Steven Spielberg Explains the Benefits of Filming THE ADVENTURES OF TINTIN With Motion Capture
Published: March 14, 2011 - 12:21pm
For his upcoming film, The Adventures of Tintin: The Secret of the Unicorn, Spielberg chose to film the actors in the same performance-capture technology that James Cameron used on Avatar according to the LA Times.
Combining three of Belgian artist Georges "Hergé" Remi's comic stories --The Crab with the Golden Claws, The Secret of the Unicorn and Red Rackham's Treasure -- the film depicts Tintin's (Jamie Bell) first encounter with Captain Haddock (Andy Serkis) and the discovery of a clue to the treasure of his ancestor Sir Francis Haddock. They set out to find it with protection from a prison escapee who tried to get the treasure as well as Detectives Thompson and Thomson (Simon Pegg and Nick Frost).

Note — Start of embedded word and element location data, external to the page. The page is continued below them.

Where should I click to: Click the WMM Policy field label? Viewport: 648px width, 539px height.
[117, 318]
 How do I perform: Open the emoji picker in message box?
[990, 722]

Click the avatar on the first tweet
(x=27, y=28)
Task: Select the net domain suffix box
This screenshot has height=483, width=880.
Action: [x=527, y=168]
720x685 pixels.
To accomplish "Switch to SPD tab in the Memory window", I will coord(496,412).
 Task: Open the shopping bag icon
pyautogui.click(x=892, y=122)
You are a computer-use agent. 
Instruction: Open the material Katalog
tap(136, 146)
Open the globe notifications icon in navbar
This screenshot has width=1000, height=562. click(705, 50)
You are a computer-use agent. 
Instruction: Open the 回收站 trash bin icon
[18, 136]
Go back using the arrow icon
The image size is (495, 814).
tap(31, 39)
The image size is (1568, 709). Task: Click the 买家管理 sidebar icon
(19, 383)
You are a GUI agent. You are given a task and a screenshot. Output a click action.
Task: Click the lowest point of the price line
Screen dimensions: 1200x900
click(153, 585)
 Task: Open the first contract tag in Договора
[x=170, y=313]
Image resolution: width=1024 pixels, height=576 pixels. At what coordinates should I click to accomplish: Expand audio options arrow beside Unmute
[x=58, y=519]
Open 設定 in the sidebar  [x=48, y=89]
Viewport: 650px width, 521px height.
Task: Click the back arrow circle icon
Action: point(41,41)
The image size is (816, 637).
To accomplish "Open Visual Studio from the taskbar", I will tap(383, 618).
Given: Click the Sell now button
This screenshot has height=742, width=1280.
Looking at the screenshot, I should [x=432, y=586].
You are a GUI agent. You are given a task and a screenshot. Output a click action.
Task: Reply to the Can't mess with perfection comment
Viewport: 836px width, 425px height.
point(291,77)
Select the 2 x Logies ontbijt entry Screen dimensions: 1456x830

Spielberg explains to the LA Times Hero Complex that it was his respect for artist Hergé and wanting to depict the art as closely as possible that influenced his decision to film the actors using motion capture. “Hergé wrote about fictional people in a real world, not in a fantasy universe,” Spielberg said. “It was the real universe he was working with, and he used National Geographic to research his adventure stories. It just seemed that live action would be too stylized for an audience to relate to. You’d have to have costumes that are a little outrageous when you see actors wearing them. The costumes seem to fit better when the medium chosen is a digital one.”
As for the experience, the director says that he adored it, “It made me more like a painter than ever before. I got a chance to do so many jobs that I don’t often do as a director. You get to paint with this device that puts you into a virtual world, and allows you to make your shots and block all the actors with a small hand-held device only three times as large as an Xbox game controller.”
The actors wore lyrca suits which were covered in reflective markers and their every movement was tracked by more than 100 cameras. “When Captain Haddock runs across the volume, the cameras capture all the information of his physical and emotional moves,” the director said. “So as Andy Serkis runs across the stage, there’s Captain Haddock on the monitor, in full anime, running along the streets of Belgium. Not only are the actors represented in real time, they enter into a three-dimensional world.”
Tintin stars Jamie Bell, Andy Serkis, Simon Pegg, Nick Frost and Daniel Craig. Produced by Peter Jackson, with the animation done by Jackson’s Weta wizards, the film is due in theaters in 2011.